[[ RECORDED DATA open ]]

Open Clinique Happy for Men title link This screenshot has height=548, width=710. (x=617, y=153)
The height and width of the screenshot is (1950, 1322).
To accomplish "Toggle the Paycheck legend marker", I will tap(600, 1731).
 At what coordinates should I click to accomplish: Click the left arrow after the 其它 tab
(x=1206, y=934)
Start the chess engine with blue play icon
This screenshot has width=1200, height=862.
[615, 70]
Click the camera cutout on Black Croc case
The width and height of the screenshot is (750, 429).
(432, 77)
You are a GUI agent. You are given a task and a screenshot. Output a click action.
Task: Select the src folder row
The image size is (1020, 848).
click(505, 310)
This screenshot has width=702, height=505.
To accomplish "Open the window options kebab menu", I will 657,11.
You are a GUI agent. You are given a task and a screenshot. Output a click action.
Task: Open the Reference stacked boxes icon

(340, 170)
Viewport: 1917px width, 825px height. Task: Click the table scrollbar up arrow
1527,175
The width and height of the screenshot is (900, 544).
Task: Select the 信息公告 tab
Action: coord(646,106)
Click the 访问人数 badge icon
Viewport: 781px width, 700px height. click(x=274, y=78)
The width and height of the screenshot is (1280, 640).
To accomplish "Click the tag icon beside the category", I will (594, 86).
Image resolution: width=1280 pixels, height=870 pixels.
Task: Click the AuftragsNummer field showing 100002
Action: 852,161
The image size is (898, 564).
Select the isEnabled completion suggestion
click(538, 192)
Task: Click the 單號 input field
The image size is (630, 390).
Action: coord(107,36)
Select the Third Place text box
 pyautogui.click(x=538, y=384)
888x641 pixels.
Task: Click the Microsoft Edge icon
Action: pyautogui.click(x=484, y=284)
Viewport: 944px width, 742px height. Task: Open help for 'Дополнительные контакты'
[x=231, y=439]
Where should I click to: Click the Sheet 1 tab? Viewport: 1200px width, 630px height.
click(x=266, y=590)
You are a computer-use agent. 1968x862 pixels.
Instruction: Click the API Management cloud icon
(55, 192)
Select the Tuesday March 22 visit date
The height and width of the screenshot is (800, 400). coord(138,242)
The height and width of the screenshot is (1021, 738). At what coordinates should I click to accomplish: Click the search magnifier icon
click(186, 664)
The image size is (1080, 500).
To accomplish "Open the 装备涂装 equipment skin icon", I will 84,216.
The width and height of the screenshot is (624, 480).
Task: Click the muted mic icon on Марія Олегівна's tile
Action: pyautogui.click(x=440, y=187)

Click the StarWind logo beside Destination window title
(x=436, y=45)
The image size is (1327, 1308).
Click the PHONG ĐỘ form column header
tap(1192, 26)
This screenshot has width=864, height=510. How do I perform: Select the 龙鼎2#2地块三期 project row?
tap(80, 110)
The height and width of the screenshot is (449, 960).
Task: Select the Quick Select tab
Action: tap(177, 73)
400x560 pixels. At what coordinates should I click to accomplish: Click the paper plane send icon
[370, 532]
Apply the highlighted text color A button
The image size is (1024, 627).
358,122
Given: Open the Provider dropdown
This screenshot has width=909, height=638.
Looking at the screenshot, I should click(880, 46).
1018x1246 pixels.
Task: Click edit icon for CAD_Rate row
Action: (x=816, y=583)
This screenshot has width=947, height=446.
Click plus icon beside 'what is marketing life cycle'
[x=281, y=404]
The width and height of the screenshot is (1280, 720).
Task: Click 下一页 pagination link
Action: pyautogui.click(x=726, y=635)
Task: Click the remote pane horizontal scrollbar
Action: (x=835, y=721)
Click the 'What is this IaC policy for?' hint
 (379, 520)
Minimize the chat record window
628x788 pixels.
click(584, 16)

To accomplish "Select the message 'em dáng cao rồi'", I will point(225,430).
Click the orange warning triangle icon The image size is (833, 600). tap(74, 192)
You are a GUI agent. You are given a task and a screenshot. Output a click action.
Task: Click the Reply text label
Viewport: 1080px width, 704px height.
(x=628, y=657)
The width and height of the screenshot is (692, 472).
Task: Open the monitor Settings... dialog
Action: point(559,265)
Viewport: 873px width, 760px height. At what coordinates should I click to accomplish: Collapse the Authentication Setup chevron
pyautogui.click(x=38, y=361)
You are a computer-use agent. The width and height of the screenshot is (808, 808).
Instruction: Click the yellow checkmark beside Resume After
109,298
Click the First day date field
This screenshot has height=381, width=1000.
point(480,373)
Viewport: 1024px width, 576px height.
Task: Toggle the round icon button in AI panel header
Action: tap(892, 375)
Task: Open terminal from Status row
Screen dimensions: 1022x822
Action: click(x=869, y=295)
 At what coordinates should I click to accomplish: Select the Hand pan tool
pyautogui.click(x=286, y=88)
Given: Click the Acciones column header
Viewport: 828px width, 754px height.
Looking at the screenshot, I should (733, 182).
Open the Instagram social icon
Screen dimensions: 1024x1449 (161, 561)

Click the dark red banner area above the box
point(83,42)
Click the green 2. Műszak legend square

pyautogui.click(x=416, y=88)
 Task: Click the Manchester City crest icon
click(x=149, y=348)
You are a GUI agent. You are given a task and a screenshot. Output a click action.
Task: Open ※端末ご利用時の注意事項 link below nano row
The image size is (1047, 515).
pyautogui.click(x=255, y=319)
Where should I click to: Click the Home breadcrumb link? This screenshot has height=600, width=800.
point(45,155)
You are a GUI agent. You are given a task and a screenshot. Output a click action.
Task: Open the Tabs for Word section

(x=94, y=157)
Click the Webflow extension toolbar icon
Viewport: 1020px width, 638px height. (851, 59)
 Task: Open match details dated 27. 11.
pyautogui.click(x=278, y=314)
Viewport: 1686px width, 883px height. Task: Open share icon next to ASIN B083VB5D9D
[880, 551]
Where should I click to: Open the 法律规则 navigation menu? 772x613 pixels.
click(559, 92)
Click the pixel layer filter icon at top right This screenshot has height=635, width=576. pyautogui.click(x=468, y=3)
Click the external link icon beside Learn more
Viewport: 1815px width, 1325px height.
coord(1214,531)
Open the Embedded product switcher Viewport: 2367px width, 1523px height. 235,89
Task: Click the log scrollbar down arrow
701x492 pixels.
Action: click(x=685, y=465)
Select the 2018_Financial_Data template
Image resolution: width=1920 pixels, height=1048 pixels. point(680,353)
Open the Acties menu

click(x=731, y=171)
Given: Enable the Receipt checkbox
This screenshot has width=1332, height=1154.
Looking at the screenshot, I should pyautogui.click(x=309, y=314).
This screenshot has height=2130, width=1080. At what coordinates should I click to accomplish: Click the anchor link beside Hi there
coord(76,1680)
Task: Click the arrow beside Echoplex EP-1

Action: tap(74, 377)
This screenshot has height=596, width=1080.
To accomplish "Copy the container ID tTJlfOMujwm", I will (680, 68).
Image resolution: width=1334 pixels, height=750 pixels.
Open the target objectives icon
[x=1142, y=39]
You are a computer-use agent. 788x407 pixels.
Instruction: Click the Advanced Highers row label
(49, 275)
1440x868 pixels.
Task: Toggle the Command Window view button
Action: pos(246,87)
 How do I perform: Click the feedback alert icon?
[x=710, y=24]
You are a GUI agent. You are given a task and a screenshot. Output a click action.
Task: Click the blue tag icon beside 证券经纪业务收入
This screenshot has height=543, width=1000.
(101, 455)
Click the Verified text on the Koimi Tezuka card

[[ RECORDED DATA closed ]]

→ **WHAT THE TASK REQUIRES**: Bring together all lines of the entries above in which the string "computer" occurs.

→ **THE ANSWER**:
You are a computer-use agent. 1968x862 pixels.
You are a computer-use agent. The width and height of the screenshot is (808, 808).
You are a computer-use agent. 788x407 pixels.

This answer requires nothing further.